OP, you need to set your boundaries with your wife NOW. I'd tell her if you leave this house, never come back again. Well, I hope you realize that she has had sex with this OM already. But as others stated, refuse to be plan B and move on with your life if you two don't have any kids.


----------



## 6301 (May 11, 2013)

Keep your stupid fantasies in your head. You opened the door to this mess and now it's too late. Question. Where did you think you would fit in with this fantasy? She takes a boyfriend and you do what? Take pictures? Wax your carrot while she bangs him? She gets the thrills and you get the shaft. You got big time problems friend.
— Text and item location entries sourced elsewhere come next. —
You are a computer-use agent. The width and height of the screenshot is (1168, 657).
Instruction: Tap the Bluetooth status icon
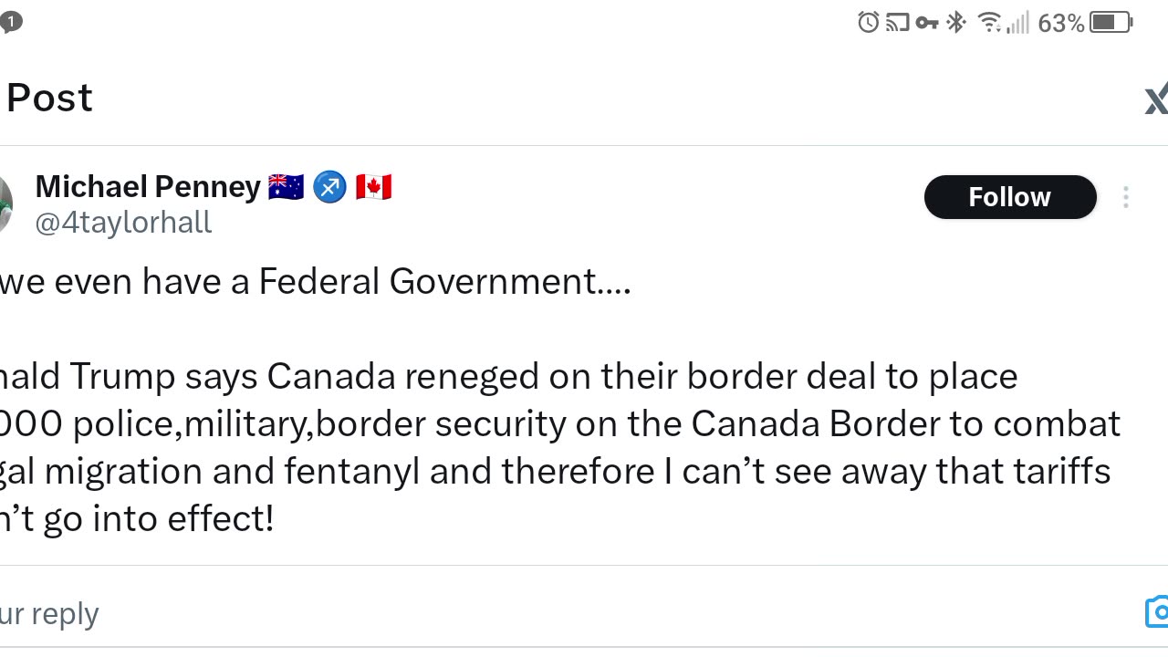point(955,22)
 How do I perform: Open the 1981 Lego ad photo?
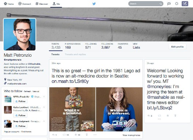click(x=72, y=109)
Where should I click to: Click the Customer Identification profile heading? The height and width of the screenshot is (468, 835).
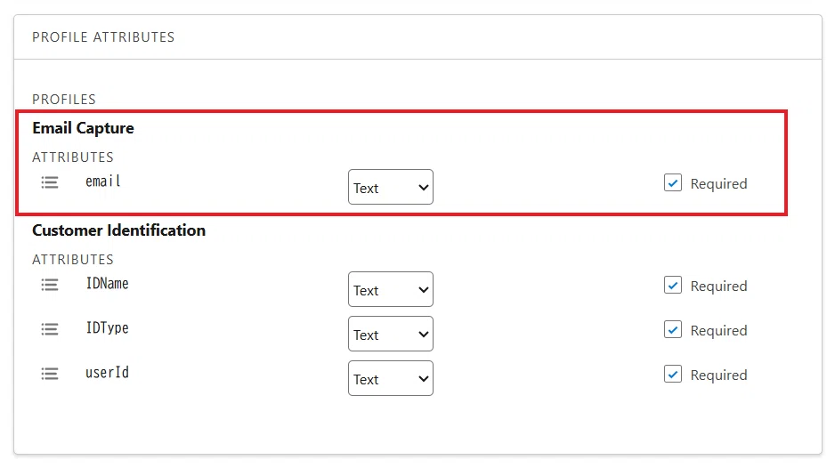(x=118, y=230)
She wants to go, let her and tell her don't bother coming back, then look in the mirror and you'll see who is the blame.


----------



## Mavash. (Jan 26, 2012)

Kick this one to the curb.

This ain't got nothing to do with any 'bug' your wife is a mean cheater.


----------



## tom67 (Oct 2, 2012)

Pack her stuff in garbage bags and drive her over to his place. Is the om married or have a gf? Time to find out.


----------



## dblkman (Jul 14, 2010)

6301 said:


> Keep your stupid fantasies in your head. You opened the door to this mess and now it's too late. Question. Where did you think you would fit in with this fantasy? She takes a boyfriend and you do what? Take pictures? Wax your carrot while she bangs him? She gets the thrills and you get the shaft. You got big time problems friend. She wants to go, let her and tell her don't bother coming back, then look in the mirror and you'll see who is the blame.
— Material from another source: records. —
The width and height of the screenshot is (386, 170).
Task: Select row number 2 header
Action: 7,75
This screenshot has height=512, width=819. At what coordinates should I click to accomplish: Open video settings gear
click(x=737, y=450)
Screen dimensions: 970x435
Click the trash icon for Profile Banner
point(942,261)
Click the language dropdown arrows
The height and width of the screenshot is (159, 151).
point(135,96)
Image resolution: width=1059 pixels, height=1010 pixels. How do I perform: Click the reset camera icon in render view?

WOW kind of rough don't ya think? While the SO had a part to play in this he did not force her to cheat! Whether he opened the door or not you can best believe she would have most likely done the same exact thing had he kept the fantasy to himself. Her decision was NOT based on his fantasy it was based on her own despicable actions and selfish behavior.


----------



## 6301 (May 11, 2013)

dblkman said:


> WOW kind of rough don't ya think? While the SO had a part to play in this he did not force her to cheat! Whether he opened the door or not you can best believe she would have most likely done the same exact thing had he kept the fantasy to himself. Her decision was NOT based on his fantasy it was based on her own despicable actions and selfish behavior.
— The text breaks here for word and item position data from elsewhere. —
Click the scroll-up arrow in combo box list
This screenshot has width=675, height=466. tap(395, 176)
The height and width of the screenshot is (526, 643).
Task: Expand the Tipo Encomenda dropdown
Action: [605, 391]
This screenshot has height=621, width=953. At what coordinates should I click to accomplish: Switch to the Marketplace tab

 Reread his thread. He said it was a sexual fantasy of "ours". He spelled it "hours" a typo". So he helped put the fantasy on the table and was willing to go along with it for what reason, I don't know. Yes she took it one step further and now is the time for the consequences. Now he's trying to put the genie back in the bottle. That's what happens sometimes when you make a fantasy reality.


----------



## barbados (Aug 30, 2012)

Your fantasy has been fulfilled, as she does now have a boyfriend, but unfortunately for you it does not include a husband. Be careful what you wish for. 

Very hard on any relationship when you start bringing in other people, unless you have an outright open marriage or are swingers.


----------



## Thound (Jan 20, 2013)

1 post and gone. Makes me go hhmm. :scratchhead:


----------